One of this year’s more amusing “Ideological Battle of the Century!” poses was recently adopted by Mitt Romney, the Republican nominee.
“There’s a tape that came out just a couple of days ago where the president said yes he believes in redistribution,” he said. “I don’t.”
Romney supports Medicare and Medicaid, as well as food stamps, Social Security and welfare. As governor of Massachusetts, he passed a health-care-reform law that subsidized insurance coverage for his state’s poor.
Romney, in other words, fully believes in redistribution. He just prefers a bit less of it than President Obama. Saying otherwise might sound “severely conservative,” but it’s not actually true.
A similar dynamic is evident on taxes. Obama’s budget proposes raising taxes to equal 19.8 percent of gross domestic product by 2022, a share of the economy that’s closer to tax policy under the last Republican administration than the last Democratic administration. Obama would keep most of the Bush tax cuts. Romney, by contrast, says he wants taxes at 18.75 percent of GDP by 2022. There is a genuine question about whether that’s achievable given the rate cuts Romney has proposed, but in theory, at least, the difference between the two candidates is about a percentage point of GDP annually.

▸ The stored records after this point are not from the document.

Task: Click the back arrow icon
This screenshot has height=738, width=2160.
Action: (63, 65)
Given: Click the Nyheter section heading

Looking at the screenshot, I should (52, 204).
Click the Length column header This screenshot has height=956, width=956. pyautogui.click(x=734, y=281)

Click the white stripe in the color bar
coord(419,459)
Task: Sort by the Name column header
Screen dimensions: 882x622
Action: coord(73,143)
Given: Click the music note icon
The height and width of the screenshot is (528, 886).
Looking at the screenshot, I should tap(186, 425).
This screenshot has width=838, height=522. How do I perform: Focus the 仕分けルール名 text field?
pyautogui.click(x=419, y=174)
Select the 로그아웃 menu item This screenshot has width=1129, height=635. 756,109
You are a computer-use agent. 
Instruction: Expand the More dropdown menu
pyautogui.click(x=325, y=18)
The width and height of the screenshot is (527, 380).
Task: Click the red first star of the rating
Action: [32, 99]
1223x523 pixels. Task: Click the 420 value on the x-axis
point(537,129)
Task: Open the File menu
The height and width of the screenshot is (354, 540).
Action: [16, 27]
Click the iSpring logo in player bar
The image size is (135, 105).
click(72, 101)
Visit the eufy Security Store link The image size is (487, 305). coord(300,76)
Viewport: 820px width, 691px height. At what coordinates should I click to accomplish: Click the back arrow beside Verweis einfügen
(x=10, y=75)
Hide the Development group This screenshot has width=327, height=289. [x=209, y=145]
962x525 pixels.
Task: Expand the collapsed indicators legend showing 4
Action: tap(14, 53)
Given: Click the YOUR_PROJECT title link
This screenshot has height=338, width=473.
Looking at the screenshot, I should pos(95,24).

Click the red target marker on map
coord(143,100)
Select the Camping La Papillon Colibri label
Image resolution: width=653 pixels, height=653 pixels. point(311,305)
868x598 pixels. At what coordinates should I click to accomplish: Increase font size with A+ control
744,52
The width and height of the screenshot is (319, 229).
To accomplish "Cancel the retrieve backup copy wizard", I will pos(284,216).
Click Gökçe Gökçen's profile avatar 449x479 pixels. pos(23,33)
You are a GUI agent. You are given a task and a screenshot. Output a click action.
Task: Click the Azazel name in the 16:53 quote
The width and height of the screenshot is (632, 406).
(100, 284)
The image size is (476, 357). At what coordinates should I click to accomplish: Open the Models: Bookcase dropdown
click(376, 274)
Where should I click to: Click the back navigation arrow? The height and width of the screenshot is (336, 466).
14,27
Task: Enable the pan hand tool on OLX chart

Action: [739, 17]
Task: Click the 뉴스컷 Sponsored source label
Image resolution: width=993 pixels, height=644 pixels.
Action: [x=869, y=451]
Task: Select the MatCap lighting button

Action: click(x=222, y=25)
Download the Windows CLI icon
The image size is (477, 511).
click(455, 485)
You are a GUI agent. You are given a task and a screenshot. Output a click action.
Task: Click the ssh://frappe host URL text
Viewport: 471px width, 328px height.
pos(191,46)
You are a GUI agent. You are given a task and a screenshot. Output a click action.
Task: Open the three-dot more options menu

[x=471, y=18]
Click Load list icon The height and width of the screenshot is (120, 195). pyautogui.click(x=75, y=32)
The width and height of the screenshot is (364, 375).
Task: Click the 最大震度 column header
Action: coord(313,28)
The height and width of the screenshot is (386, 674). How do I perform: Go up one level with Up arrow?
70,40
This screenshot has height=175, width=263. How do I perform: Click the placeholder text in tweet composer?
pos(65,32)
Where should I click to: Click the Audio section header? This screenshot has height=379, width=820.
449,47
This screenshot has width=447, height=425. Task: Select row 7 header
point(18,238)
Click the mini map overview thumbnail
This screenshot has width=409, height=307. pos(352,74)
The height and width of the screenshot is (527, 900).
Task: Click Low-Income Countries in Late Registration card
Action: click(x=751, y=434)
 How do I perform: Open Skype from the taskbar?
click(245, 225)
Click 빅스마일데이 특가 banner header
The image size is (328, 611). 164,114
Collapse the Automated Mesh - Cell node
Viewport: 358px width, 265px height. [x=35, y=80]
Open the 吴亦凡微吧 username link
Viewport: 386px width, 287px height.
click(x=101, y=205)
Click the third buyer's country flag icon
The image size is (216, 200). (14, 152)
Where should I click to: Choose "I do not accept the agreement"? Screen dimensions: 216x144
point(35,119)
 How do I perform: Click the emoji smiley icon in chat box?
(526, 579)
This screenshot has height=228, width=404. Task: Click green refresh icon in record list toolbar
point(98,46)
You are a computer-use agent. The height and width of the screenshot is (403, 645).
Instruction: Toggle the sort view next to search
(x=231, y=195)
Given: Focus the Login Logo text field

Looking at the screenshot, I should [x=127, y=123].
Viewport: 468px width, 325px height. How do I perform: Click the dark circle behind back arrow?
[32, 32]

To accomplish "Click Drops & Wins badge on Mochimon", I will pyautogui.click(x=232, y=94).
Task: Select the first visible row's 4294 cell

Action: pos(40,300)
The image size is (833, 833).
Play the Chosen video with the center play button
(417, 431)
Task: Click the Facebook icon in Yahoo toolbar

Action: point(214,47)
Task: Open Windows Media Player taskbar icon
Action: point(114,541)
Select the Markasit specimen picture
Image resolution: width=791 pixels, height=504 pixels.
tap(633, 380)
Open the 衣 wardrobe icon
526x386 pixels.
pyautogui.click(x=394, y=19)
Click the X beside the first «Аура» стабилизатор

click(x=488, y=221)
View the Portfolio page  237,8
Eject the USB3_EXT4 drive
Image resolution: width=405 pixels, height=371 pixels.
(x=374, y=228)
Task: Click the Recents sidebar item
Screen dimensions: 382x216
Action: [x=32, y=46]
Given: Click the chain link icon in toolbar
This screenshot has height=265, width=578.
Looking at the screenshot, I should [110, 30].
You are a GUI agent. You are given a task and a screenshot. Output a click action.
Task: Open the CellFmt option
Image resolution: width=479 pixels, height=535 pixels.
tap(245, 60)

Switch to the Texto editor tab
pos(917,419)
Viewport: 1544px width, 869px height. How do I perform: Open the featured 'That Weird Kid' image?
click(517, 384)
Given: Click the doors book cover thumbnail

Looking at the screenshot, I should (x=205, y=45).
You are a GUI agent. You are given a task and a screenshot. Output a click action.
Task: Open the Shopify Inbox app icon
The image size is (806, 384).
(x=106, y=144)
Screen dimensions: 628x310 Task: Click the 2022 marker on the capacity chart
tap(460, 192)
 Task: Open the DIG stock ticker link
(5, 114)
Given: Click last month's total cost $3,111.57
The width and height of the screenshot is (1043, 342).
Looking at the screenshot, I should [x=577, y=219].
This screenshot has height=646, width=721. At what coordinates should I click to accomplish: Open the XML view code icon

Over time, that’s a difference of trillions of dollars. In terms of the kinds of support the government can provide to the elderly and the poor, and the kind of military we can afford, it matters. It doesn’t, however raise huge philosophical questions. And after negotiations with Congress and the inevitable reckoning between Romney’s plan and political and fiscal reality, the two plans would probably end up even closer.
This year’s campaign did present a few opportunities for ideological cleavage. Take health care. Although Obama’s plan is based on Romney’s reforms in Massachusetts, Republicans loathe it. Romney had an opening to endorse what many conservatives truly believe: It’s simply not the government’s role to help Americans gain access to health care. But Romney has never said anything of the kind. Instead, he has framed his opposition to Obama’s plan as a technocratic disagreement over whether you get better health outcomes through federal or state policies.
The government’s role in job creation offered a similar opportunity for a decisive philosophical break. Democrats and Republicans have long thought that the federal government can — and during recessions should — create jobs through direct spending and tax cuts. Since the 2008 financial crisis, however, Republicans have increasingly questioned the logic and legitimacy of such Keynesian stimulus. On the stump, Romney has echoed that view. “Government doesn’t create jobs,” he said. “It’s the private sector that creates jobs.”